A U-Car parking garage would store several times more cars than the current lots because u-cars in it would be stored close together, like sardines, and would enter and leave on a last in first out (LIFO) basis. Any cleaning and maintenance it needs would be done while it is in line. You drop off your u-car in the parking garage and when and if you come back there you pick up the next u-car in line on a conveyer belt. That way you never need bother to park or maneuver your own vehicle into a small parking space. Unlike the free bikes though, u-cars would not be free, you would be charged according to mileage and the wear and tear you subject it to, which can now be easily monitored by tiny RFID sensors. It would be a combination of rental car and public bus, a kind of self-driven taxi cab. This, according to Safdie, in combination with trains and other mass transit, would change the vocabulary of architecture, allowing for what the title of his book says, a city after the (private) automobile.

But for me this Israeli architect's most exciting idea is one that should have been obvious to me, given my attempts to be a Baha'i all my life, but it was not. It is the quest he has undertaken during his entire professional career for diversity. The great failure of 20th Century architecture, in his view, was to spawn malls and cityscapes around the world that are stultifying in their sameness, dull, flat, and unmarked by notable landmarks.

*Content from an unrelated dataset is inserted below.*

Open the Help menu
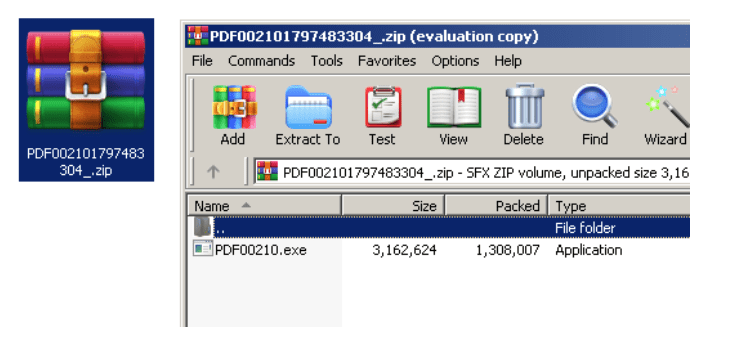The image size is (753, 362). 508,61
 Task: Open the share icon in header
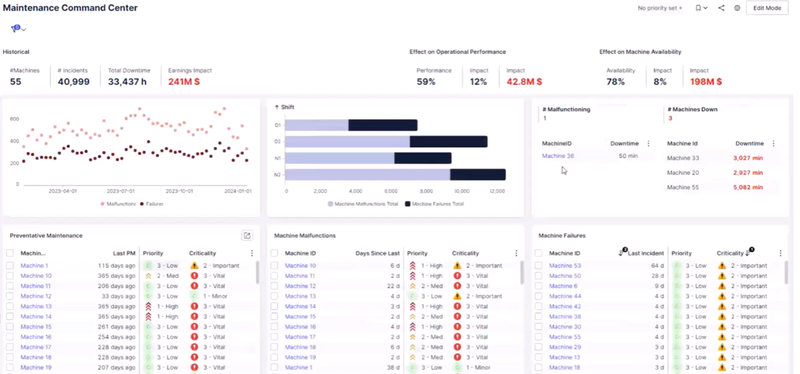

He was called into the ill-fated superconducting supercollider project in Texas and designed a huge super-office that would have been built around and over a small lake; that is, like the old London Bridge, there would be offices situated inside a couple of bridges over the lake. That way the physicists' workplace would not be a nameless, placeless, timeless cubicle lost in a sea of identical cubicles, it would be placed in an attractive, memorable location relative to the lake and other architectural landmarks.

Safdie started his career with Expo 67's Habitat, an attempt to open up apartments to the maximum amount of air and give each a panoramic view of the surroundings. He used Lego blocks to design it and decades later found out that his design had been fractal in nature. Under a protective dome a series of modular apartments like Habitat would be fractal, it would approach the ideal of visibility and flexibility for its inhabitants, though it would take some doing to make it a beautiful feature itself. But for me his greatest triumph was the design of a small planned city between Jerusalem and Tel Aviv called Modi'in.

In every other development around the world the first thing planners do is whip out the bulldozers and flatten every hill and even out every valley, and culvert over every stream and watershed. Is it any wonder that structures on that same flat surface look the same, and that life inside is boring, suicide inducing, and that if you try to park anywhere and try to find your car you are out of luck, for it is lost in a sea of total sameness.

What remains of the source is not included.